-- Task material follows --
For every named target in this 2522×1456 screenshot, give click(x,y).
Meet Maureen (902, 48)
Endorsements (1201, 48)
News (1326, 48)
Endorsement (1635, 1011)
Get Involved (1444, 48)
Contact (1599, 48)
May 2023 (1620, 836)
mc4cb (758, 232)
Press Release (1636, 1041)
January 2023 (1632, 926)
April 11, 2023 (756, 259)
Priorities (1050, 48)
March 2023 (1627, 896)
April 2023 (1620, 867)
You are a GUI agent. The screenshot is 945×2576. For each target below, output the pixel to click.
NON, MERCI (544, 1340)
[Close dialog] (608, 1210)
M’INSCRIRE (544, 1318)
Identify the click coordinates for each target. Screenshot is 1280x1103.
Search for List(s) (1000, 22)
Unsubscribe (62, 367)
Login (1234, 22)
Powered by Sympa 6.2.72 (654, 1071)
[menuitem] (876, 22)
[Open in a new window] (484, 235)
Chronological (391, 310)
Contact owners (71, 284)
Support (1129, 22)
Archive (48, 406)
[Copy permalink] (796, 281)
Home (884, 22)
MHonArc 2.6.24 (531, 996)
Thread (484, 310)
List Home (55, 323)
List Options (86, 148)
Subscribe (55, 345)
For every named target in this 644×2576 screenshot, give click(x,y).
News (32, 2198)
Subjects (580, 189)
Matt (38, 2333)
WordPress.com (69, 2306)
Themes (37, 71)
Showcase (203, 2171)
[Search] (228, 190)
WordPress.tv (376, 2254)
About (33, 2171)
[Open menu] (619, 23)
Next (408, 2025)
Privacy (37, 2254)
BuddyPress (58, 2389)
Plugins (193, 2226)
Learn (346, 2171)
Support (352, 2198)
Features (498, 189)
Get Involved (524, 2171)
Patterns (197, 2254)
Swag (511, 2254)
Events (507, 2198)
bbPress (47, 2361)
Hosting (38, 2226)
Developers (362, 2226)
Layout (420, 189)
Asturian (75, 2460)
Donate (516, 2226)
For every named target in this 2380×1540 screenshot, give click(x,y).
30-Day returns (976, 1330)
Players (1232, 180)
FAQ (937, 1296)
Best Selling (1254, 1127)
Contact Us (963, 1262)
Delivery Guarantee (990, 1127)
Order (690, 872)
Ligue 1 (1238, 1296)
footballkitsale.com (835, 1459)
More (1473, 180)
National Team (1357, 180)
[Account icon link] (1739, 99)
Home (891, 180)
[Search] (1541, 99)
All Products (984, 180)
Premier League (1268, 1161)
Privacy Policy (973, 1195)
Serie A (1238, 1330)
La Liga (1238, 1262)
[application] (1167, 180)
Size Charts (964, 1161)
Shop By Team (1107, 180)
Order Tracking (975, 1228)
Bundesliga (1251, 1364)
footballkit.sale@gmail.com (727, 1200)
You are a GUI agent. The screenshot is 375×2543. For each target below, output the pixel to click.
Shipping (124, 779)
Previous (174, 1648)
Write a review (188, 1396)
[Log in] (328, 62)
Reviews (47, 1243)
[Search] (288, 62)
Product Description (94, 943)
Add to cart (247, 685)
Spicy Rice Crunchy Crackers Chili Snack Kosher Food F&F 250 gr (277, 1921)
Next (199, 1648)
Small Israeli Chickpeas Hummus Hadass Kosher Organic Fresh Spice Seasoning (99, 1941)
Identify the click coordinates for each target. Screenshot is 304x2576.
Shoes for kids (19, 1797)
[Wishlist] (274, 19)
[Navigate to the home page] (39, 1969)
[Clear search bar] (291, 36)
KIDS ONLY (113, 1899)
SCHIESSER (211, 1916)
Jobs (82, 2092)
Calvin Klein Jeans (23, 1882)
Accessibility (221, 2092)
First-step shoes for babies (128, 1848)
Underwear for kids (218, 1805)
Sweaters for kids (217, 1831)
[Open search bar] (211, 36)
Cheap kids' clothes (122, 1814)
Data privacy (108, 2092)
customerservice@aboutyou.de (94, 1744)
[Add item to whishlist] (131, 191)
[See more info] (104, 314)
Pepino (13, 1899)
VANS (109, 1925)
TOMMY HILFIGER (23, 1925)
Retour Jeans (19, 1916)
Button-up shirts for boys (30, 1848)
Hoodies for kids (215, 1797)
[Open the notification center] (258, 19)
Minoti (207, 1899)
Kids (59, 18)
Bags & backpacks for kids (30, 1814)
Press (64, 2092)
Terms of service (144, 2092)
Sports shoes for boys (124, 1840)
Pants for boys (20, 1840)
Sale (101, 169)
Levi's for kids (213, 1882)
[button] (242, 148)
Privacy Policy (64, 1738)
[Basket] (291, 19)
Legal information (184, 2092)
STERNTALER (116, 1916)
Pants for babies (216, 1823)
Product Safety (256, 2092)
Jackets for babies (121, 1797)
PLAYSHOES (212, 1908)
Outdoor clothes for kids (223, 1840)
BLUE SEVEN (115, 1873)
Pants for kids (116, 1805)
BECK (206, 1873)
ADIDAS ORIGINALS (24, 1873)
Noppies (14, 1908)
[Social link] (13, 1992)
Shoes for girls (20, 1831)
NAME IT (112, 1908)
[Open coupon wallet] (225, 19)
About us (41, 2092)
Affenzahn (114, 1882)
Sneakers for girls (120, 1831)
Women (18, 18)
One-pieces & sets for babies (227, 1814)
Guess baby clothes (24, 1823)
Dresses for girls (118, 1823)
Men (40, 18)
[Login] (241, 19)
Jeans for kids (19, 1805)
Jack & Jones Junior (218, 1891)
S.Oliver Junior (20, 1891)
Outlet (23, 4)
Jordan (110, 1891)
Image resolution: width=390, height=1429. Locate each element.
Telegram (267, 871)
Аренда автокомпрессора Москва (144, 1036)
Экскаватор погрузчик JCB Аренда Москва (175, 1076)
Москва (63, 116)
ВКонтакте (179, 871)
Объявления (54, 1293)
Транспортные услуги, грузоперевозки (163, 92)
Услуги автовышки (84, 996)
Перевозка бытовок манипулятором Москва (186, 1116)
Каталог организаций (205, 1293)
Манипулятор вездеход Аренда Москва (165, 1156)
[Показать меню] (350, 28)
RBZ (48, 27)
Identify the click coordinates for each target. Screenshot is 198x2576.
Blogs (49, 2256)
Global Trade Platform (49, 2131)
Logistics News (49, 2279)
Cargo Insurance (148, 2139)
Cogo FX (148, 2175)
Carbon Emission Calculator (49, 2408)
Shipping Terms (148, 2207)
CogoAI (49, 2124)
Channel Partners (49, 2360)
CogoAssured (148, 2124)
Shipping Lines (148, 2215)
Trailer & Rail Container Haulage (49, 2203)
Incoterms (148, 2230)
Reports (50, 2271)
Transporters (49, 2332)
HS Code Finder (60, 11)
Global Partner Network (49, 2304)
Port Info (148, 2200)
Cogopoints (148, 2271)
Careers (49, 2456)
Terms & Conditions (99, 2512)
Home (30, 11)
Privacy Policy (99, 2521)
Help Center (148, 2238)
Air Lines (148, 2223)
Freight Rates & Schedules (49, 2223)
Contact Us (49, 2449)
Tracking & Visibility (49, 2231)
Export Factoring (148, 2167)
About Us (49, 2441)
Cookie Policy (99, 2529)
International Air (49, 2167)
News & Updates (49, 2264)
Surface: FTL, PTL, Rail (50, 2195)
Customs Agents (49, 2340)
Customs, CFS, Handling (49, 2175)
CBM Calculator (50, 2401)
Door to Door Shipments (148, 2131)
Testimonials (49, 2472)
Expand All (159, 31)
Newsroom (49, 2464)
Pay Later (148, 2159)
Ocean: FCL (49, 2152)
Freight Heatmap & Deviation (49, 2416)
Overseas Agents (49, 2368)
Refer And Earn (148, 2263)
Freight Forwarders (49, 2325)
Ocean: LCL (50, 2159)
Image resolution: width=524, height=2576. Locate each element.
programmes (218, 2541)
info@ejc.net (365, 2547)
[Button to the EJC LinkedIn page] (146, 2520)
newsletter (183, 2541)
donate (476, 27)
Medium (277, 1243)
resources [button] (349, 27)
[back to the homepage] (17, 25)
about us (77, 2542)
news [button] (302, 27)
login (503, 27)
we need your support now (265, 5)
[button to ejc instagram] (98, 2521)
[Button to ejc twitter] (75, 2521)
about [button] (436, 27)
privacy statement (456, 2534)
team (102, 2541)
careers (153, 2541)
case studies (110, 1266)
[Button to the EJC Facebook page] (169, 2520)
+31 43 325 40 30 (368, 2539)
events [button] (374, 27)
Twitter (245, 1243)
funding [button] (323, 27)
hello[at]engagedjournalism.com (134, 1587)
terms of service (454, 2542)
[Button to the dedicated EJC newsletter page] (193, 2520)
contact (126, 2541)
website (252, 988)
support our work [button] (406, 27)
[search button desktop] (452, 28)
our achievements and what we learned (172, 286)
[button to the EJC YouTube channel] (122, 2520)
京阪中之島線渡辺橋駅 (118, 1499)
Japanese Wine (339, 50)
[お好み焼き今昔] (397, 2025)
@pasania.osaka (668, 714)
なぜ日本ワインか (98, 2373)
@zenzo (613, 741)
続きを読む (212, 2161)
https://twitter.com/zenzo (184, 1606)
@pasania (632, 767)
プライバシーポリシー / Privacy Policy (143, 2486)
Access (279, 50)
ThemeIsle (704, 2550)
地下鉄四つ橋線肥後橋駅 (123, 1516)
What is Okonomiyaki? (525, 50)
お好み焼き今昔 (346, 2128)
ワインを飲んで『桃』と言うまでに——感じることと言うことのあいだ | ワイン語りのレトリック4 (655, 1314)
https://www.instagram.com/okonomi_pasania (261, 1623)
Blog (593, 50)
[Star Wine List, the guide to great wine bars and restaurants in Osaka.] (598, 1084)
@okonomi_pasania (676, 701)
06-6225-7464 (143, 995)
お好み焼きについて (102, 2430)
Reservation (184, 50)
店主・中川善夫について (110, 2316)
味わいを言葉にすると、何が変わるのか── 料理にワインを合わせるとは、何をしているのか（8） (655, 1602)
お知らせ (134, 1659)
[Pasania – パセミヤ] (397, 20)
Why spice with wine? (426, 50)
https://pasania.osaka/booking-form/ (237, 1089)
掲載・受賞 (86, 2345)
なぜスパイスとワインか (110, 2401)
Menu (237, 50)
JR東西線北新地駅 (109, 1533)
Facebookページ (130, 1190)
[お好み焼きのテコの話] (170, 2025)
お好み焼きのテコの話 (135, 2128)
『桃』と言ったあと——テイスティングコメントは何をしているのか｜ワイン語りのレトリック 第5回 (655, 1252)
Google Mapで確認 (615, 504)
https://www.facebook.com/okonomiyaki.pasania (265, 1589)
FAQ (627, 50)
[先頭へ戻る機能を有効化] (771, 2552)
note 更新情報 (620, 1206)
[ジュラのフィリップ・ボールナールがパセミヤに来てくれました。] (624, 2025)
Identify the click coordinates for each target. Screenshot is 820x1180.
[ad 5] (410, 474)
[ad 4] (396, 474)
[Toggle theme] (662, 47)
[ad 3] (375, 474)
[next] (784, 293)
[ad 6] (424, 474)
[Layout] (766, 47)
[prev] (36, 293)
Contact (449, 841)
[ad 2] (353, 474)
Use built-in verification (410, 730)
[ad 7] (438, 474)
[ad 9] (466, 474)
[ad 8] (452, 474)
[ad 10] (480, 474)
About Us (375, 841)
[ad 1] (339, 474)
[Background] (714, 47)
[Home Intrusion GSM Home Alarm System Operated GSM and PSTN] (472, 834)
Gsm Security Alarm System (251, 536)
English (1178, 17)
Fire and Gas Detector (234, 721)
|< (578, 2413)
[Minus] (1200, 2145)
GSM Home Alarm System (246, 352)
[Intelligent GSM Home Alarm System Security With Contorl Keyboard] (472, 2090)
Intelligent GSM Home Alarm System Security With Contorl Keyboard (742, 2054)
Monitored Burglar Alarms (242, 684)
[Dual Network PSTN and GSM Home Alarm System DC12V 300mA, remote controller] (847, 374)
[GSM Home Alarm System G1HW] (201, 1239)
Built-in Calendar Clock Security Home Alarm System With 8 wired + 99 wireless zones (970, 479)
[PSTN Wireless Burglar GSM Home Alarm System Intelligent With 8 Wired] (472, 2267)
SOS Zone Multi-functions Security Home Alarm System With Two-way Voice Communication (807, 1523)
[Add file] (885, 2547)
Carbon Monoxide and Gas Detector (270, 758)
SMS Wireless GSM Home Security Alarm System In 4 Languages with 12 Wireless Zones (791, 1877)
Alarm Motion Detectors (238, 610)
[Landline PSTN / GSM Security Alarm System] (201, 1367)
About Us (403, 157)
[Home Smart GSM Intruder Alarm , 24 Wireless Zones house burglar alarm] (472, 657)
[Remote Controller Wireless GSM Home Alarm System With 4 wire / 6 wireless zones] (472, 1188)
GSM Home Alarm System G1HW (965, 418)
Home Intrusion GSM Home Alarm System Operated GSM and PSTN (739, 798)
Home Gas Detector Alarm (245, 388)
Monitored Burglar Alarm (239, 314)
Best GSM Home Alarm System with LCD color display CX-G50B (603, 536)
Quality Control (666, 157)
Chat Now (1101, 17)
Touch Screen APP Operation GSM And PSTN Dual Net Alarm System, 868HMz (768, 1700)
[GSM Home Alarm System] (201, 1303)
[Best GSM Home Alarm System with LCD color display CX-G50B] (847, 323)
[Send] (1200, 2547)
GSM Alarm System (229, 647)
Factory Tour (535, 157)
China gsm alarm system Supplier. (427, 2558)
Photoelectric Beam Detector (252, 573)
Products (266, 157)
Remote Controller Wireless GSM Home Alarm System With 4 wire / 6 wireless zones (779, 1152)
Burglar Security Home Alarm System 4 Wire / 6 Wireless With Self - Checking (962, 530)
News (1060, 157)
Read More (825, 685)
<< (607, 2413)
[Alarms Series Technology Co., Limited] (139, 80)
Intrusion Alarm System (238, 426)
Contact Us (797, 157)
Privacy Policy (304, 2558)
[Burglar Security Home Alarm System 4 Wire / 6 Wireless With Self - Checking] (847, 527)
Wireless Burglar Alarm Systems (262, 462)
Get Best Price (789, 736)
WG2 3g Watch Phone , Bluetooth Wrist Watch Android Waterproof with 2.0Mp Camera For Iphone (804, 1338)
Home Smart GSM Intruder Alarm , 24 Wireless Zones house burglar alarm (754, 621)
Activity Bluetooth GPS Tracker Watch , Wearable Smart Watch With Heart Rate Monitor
-- Task material concluded --
**Task directions:**
Could you filter the material above and copy each line that holds the word "Tracking"?

**Problem solution:**
Order Tracking (975, 1228)
Tracking & Visibility (49, 2231)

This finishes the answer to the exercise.